One of the most comprehensive digital time capsules has been unearthed through BBC Domesday Reloaded, providing a rarely-seen snapshot of what local areas looked like 25 years ago. The public is being asked to explore and, more importantly, update previously unseen images and articles from their local area by going onto the dedicated Domesday website.
The campaign, led by BBC Learning, runs throughout the year and is supported by BBC local radio and regional TV from Monday 16 May, with programmes and activity highlighting fascinating stories from local areas.
Programmes include BBC Radio Kent and South East Today focusing on a teenager from Strood who commented on the fashions of the day in 1986 as part of the original Domesday project and who is now a top stylist for the stars. BBC Midlands Today and BBC Radio Stoke take a trip to Staffordshire University to look at Eighties games consoles and computers with the university's scientists including the original Domesday machine. BBC Look North speaks to a Teeside farmer, a pupil at the time of the project whose parents ran a 150-year-old, 220-acre farm in 1986, fattening cattle to send to Darlington mart, as well as growing wheat, barley, hay, oil seed rape, peas and potatoes. Stuart now runs the farm, diversifying into the disposal of green waste and has applied to have a windmill on his land.

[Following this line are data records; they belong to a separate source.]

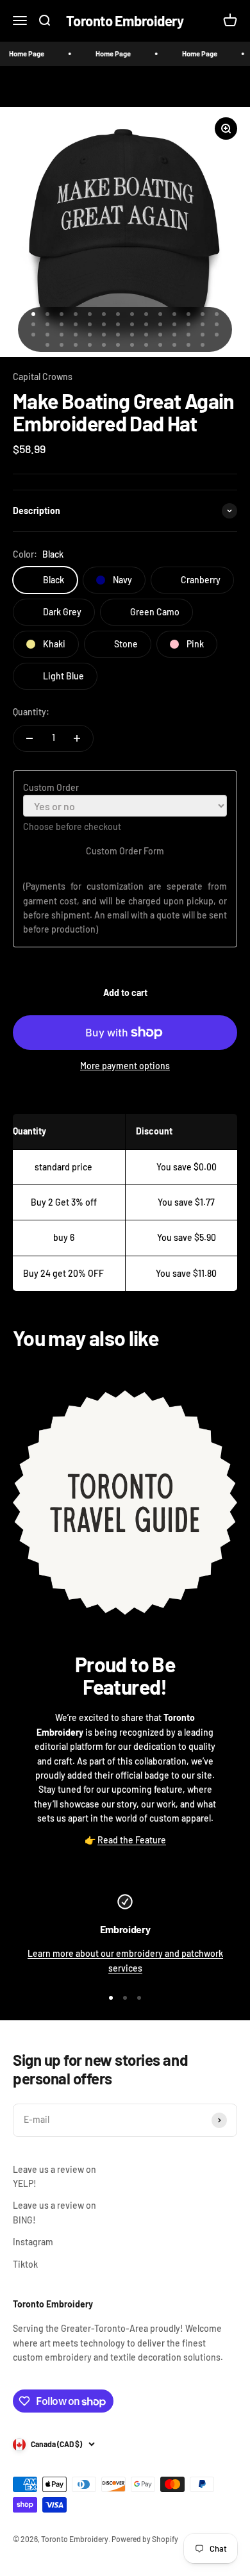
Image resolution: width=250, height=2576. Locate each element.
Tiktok (25, 2264)
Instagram (33, 2241)
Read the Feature (131, 1839)
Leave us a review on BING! (54, 2212)
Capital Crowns (42, 376)
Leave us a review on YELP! (54, 2176)
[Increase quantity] (77, 738)
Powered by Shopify (145, 2538)
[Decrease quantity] (29, 738)
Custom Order (51, 787)
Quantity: (31, 711)
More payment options (125, 1065)
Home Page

As Craig Henderson, Head of Programmes for English Regions, says: "BBC Domesday Reloaded will be focusing on amazing stories which highlight changes to the physical and social landscape experienced over the last 25 years. Because of the sheer volume of original contributors, we have a comprehensive snapshot of England from 1986 which allows people to explore and update at a hyper-local level.
"This makes the experience extremely personal; allowing the public to see not only what has gone before, but to contribute to the picture today. Domesday Reloaded will offer a valuable contribution to the past, present and future, enabling everyone to interact."
One million people took part in the Domesday Reloaded project in the UK covering 108,000 square km of the UK, submitting more than 147,819 page articles and 23,225 photos in the process in an attempt to capture the essence of the UK in one place. All the local community content – photographs and text – are now available on the website.
In addition to the online and broadcast activity there will also be variety of learning resources and activities aimed at primary school children and families, designed to get them hands on with their local history. Activities and resources available include Primary School Lesson Plans and regional workshops that are taking place across the UK.
BBC Learning has been working very closely with The National Archives and with their help and expertise in web archiving and digital preservation, this resource will be available to the public for generations to come.